La Principessa Bha era l’unica figlia del primo matrimonio del re Maha Vajiralongkorn, dunque erede al trono. All’epoca circolò anche la voce che a spedirla in coma fosse stato la terza dose del vaccino Pfizer, tanto che il Re aveva sospeso la vaccinazione per la popolazione con quella tipologia di vaccino basata su mRNA e aveva intenzione di fare causa al colosso farmaceutico americano.
Tuttavia, questa tesi è stata bollata come complottista e riportata solo dai siti di contro-informazione.
La morte della Principessa di Thailandia, una grave perdita per l’umanità
A prescindere dalla causa reale della morte, l’umanità perde sicuramente una personalità di alto profilo. Impegnata strenuamente per i diritti umani, soprattutto in favore delle persone del suo popolo.
Come riporta Euronews, la principessa Bajrakitiyabha aveva studiato giurisprudenza all’Università Thammasat, per poi conseguire un master e un dottorato nella stessa disciplina alla Cornell University, ma negli Stati Uniti.

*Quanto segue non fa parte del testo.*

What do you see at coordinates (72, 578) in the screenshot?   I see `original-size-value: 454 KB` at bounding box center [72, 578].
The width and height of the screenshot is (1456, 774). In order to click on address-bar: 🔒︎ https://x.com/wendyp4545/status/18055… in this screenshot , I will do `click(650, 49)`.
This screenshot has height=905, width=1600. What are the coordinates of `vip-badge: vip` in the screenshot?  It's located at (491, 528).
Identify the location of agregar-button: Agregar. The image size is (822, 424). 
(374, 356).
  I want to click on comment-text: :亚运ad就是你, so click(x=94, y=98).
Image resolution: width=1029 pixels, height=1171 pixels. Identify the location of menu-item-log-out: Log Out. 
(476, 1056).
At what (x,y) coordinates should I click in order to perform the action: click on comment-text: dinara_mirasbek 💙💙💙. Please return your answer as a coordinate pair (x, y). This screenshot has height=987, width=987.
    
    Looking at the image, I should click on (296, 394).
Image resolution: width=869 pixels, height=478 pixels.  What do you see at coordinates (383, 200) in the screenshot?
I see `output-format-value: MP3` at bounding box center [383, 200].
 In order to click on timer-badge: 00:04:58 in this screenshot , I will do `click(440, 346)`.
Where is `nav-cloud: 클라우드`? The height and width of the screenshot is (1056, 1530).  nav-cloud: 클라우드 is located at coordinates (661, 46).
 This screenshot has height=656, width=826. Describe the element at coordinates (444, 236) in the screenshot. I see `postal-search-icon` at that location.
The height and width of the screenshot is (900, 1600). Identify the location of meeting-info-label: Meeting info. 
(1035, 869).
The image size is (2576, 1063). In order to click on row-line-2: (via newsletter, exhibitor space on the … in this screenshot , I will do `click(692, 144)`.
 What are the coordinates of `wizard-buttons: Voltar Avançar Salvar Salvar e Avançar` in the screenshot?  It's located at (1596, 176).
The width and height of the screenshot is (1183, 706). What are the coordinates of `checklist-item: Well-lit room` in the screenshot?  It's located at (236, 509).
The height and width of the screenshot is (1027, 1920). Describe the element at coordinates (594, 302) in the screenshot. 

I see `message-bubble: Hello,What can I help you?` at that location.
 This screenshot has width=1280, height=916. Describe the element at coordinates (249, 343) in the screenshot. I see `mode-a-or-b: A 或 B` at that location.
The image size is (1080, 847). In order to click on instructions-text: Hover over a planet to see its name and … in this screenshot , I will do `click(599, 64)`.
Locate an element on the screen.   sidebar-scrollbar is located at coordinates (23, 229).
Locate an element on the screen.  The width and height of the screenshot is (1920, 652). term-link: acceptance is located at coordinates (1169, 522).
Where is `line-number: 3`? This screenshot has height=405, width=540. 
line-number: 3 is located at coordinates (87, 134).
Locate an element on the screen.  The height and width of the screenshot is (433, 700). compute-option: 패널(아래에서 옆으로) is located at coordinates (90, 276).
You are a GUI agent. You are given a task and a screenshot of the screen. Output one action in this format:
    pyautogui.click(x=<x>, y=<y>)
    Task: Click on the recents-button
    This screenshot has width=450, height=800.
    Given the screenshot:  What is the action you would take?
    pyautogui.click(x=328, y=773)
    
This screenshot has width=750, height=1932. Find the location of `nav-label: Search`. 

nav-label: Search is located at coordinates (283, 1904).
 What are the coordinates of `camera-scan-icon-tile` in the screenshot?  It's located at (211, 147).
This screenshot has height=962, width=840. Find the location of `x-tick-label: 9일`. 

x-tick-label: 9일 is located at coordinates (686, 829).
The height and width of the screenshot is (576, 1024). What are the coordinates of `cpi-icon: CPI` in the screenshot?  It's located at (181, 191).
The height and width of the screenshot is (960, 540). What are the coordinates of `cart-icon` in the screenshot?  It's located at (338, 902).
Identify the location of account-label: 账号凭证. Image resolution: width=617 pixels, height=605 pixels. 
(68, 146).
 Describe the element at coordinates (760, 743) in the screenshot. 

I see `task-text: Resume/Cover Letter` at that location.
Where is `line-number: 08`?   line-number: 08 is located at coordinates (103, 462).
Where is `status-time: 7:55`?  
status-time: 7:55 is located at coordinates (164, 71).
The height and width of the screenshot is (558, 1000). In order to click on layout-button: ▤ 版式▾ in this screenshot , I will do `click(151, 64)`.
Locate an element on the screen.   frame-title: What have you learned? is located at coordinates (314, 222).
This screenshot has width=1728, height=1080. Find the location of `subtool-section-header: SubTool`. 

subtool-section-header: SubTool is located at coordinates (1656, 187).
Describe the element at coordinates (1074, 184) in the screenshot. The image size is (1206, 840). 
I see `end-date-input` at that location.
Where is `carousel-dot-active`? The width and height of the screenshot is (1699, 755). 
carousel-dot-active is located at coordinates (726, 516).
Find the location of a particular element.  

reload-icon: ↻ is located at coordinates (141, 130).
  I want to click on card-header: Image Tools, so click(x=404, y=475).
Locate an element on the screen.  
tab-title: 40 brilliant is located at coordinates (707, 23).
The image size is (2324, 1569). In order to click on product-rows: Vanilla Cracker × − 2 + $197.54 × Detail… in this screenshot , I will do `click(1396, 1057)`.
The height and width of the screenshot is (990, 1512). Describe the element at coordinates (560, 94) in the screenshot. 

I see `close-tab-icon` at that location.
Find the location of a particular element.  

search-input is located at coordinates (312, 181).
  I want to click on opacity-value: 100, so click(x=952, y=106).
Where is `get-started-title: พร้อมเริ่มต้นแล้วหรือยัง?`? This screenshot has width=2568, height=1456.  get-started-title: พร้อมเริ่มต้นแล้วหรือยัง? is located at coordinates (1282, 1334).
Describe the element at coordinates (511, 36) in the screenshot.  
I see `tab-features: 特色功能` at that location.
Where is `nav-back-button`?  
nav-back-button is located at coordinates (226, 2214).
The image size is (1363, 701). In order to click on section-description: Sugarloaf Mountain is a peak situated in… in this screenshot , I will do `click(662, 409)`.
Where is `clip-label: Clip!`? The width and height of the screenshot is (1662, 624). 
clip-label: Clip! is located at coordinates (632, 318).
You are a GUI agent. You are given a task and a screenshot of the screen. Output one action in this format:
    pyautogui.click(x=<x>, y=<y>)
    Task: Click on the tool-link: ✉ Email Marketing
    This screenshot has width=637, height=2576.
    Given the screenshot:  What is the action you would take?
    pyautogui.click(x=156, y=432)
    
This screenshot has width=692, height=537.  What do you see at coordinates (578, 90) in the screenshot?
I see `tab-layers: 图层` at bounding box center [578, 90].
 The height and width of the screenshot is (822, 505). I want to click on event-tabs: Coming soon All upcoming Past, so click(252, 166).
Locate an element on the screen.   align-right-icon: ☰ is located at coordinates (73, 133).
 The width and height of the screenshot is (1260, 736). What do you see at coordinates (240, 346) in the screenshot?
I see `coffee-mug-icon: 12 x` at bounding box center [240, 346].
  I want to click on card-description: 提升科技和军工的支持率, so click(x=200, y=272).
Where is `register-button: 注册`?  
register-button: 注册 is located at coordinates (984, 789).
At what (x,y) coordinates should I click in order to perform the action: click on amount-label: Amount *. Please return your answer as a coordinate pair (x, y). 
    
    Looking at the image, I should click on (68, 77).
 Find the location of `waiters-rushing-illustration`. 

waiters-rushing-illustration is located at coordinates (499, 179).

La sua tesi di dottorato era incentrata sulla tutela dei diritti degli imputati. Dopo gli studi ha messo in pratica quanto studiato, spendendosi molto al fine di migliorare le condizioni di vita delle detenute, ma anche per promuovere iniziative contro la violenza sulle donne.
L’Assemblea generale dell’ONU ha adottato, anche grazie al suo impegno, le “Bangkok Rules” sulle cure e le condizioni di detenzione delle donne. Inoltre, è stato istituito a suo nome un programma di scambio di giuristi tra la Thailandia e la Cornell University.
Ha poi intrapreso una proficua carriera diplomatica come ambasciatrice della Thailandia presso l’Austria dal 2012 al 2014, ma senza dimenticare i problemi del suo Paese, concentrarsi sui temi della giustizia penale.
Lo studioso thailandese Pavin Chachavalpongpun l’ha descritta come una persona che “trattava ogni funzionario con gentilezza e rispetto”.